In January 2007, the Mahogany Grille solved this problem by installing two new windows with Thermique heated glass at the front of the restaurant. Today, guests no longer shy away from window seating. In fact, the most requested seat in the house is Table 10, right next to the heated glass.

The Mahogany Grille was the first restaurant in North America to adopt heated glass technology for windows. Installation was completed in a single morning before the restaurant opened, so the project did not have any effect on normal business hours.

Founded in 1887, the Strater Hotel is Durango's most prominent downtown landmark. Since the Mahogany Grille is in a historic building, replacing the windows was a delicate task. The retrofit project could not alter the authentic period appearance of the window or building. Adding fans, motors, or duct work was not an option. Fortunately, all electrical components in Thermique heated glass are hidden within the window frame. There was no change in the appearance of the building.

In addition to keeping customers warm, Thermique heated glass offers the added benefit of condensation control. The Mahogany Grille's front windows will never fog up or frost over while the heat is on, so guests will always experience a clear view through the glass.

Keeping Customers Happy
 
Not only are the Mahogany Grille's patrons thrilled with the change, but so is the staff.
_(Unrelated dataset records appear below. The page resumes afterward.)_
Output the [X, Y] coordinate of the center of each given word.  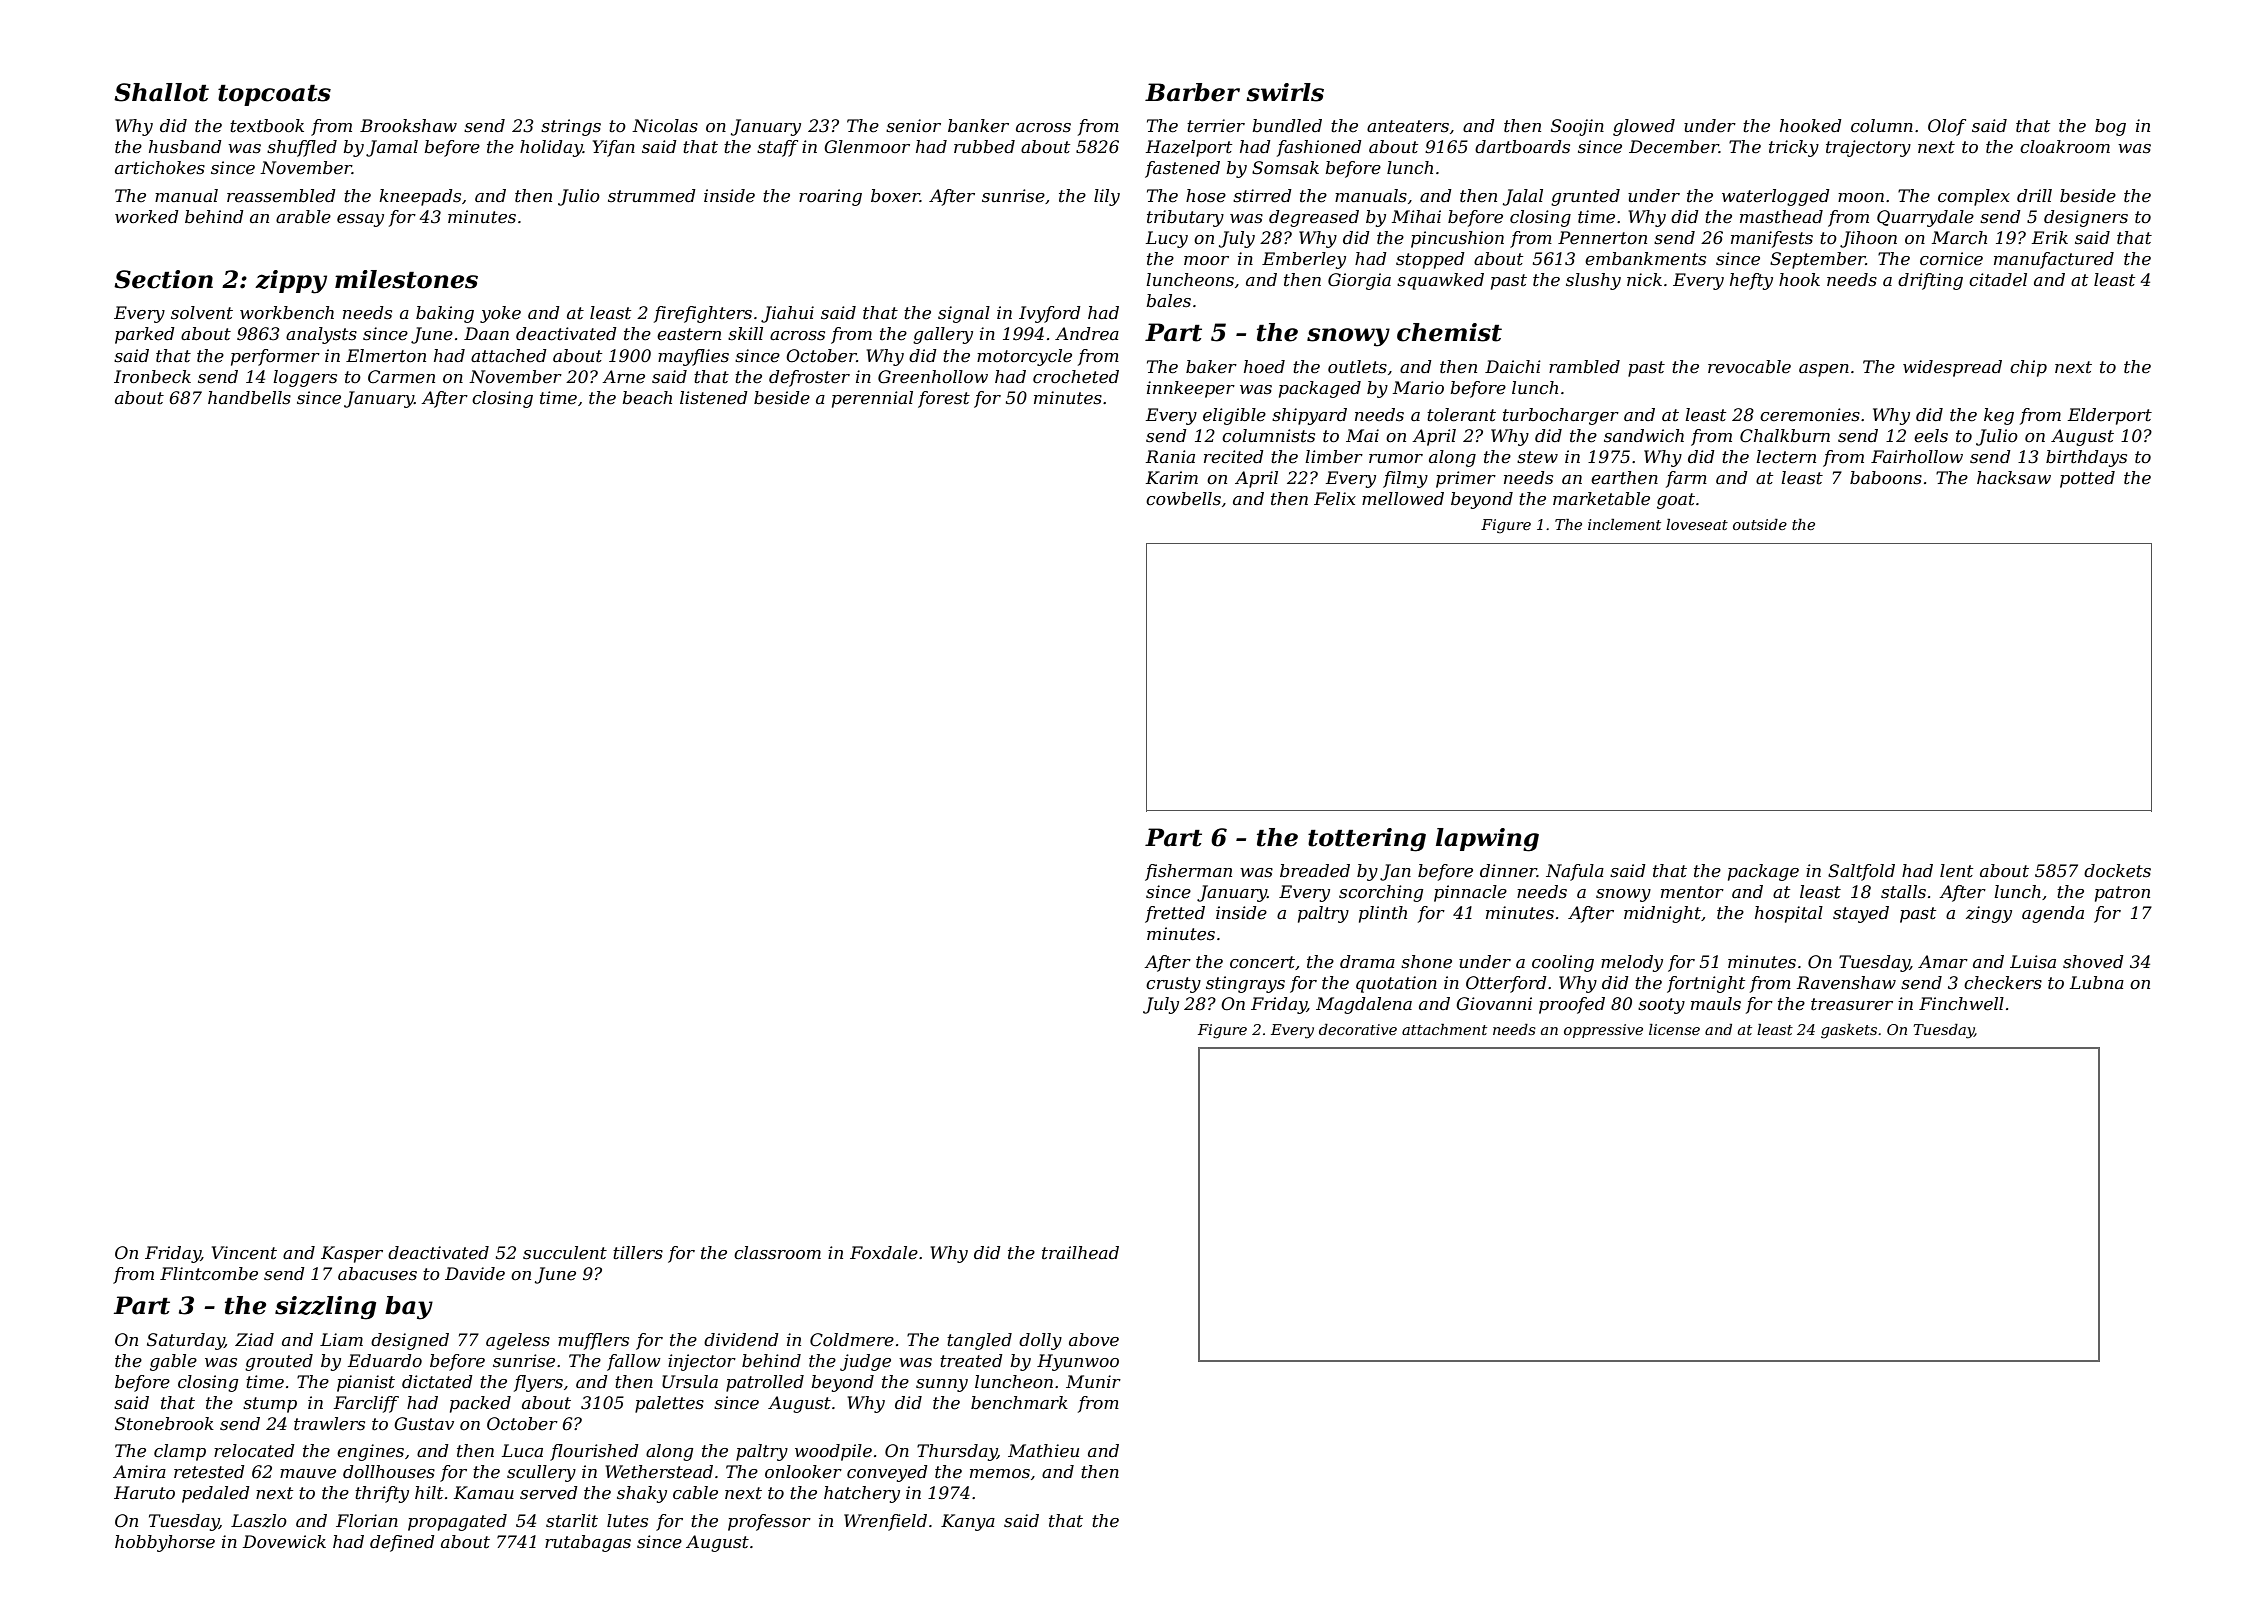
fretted [1175, 914]
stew [1537, 457]
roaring [830, 197]
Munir [1093, 1381]
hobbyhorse [165, 1543]
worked [147, 216]
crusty [1173, 985]
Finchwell [1961, 1004]
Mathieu [1043, 1451]
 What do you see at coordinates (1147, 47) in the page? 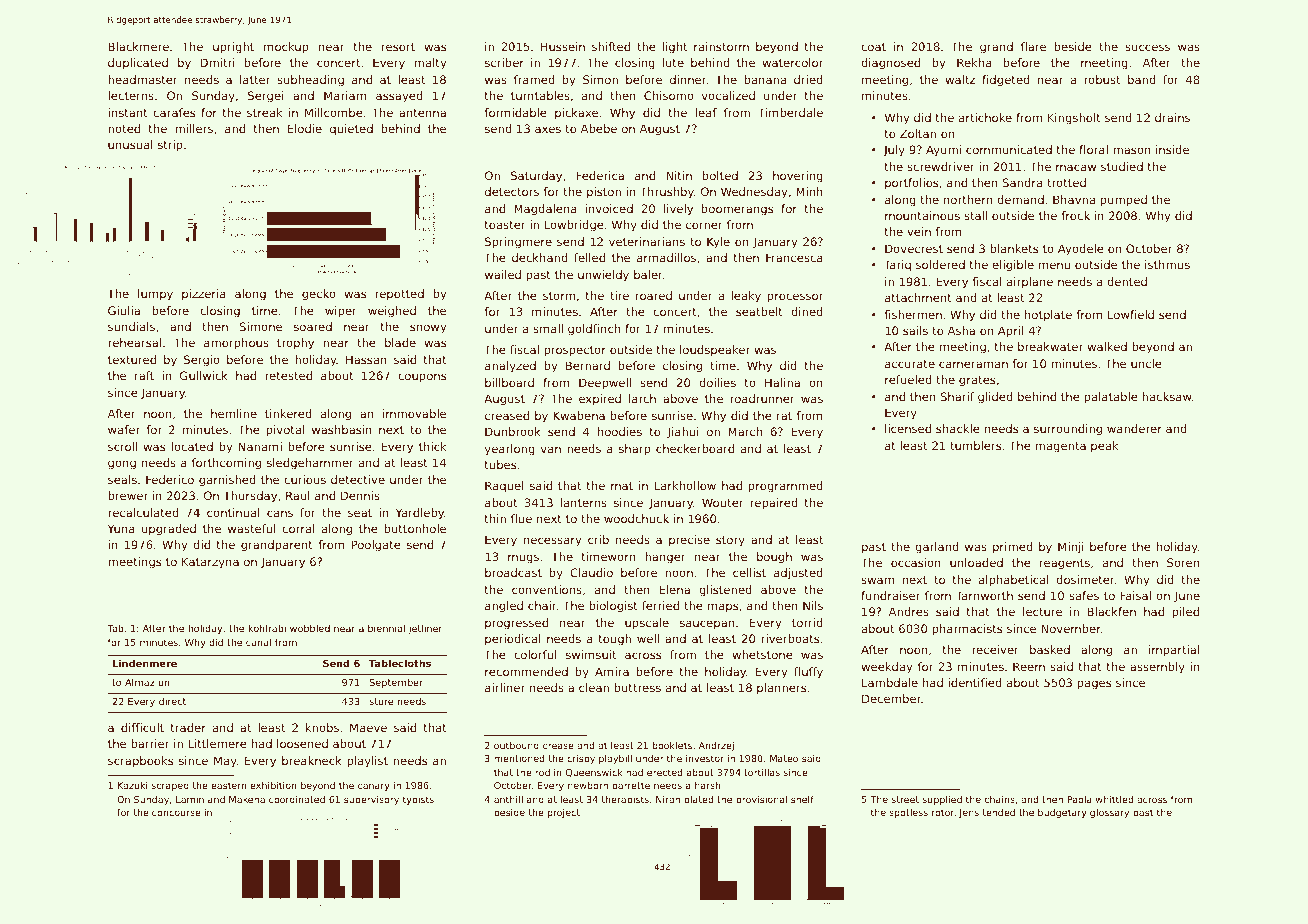
I see `success` at bounding box center [1147, 47].
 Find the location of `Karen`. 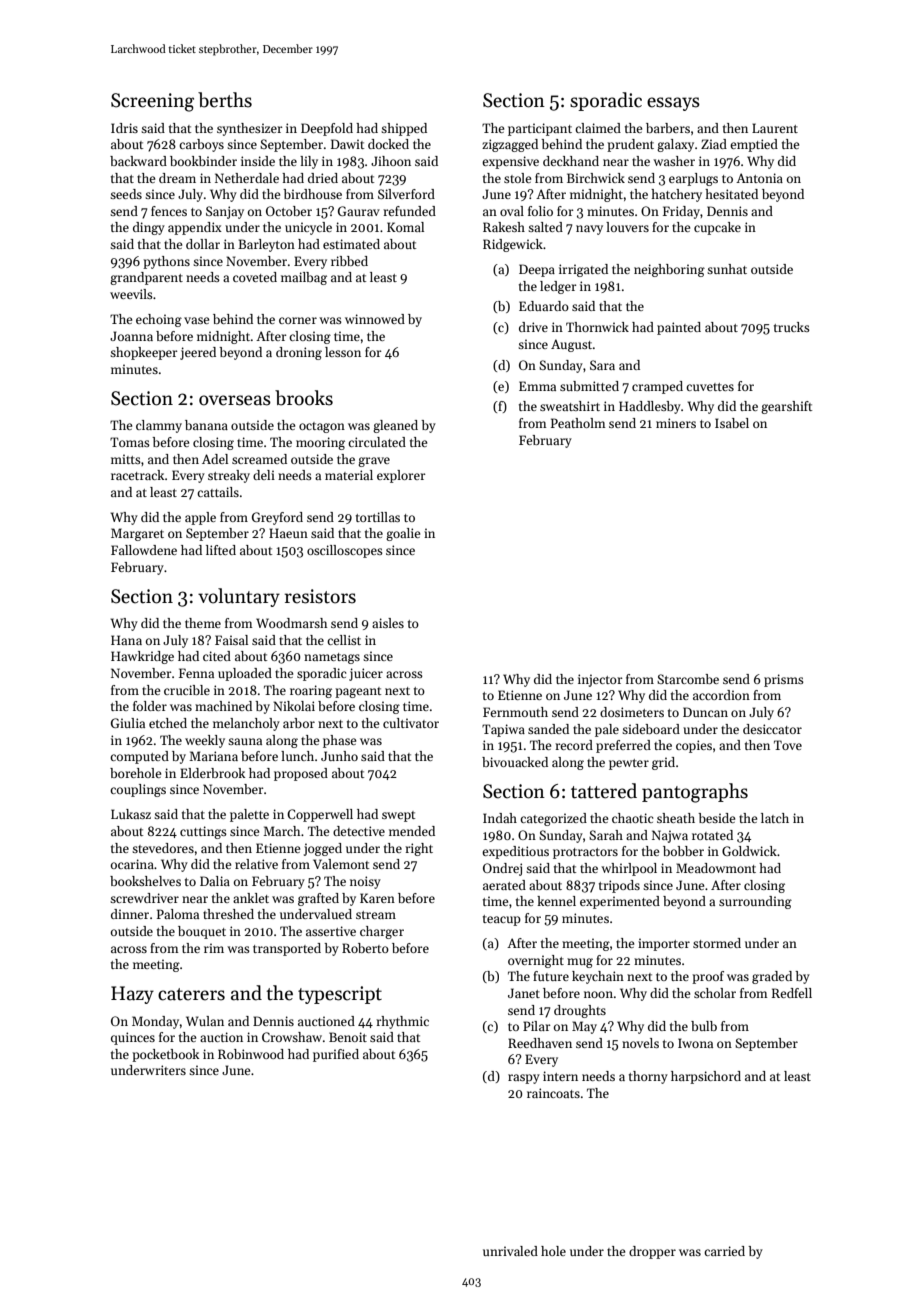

The restaurant's hostess station is located directly behind one of the two heated windows. The location was previously very chilly, leading to many complaints from the shivering hostesses, who typically wear short-sleeved or sleeveless dresses.

Now, all complaints have disappeared. The staff even takes pride in showing off the windows to new customers, who have typically never before seen heated glass technology.

Operating the heated windows is a one-step process. When employees turn on the lights to the restaurant, they also flip on the heated glass with an ordinary wall switch. In addition to the on/off switch, there is a Thermique controller hidden behind a small wall panel. Floor managers can use the controller to raise or lower the temperature of the glass as desired. Based on the controller setting, glass temperature can range from 70 to 105 degrees Fahrenheit.

The heated windows have functioned flawlessly since they were installed fifteen months ago. Eliminating the chill near the windows has increased the floor space available to customers for dining (and thus the revenue potential for the restaurant). The problem of cold drafts and cold customers has completely disappeared.

Thermique heated glass and controllers are designed and manufactured by Thermique Technologies in Chicago, Illinois. Only Thermique heated glass is UL approved for use in architectural windows.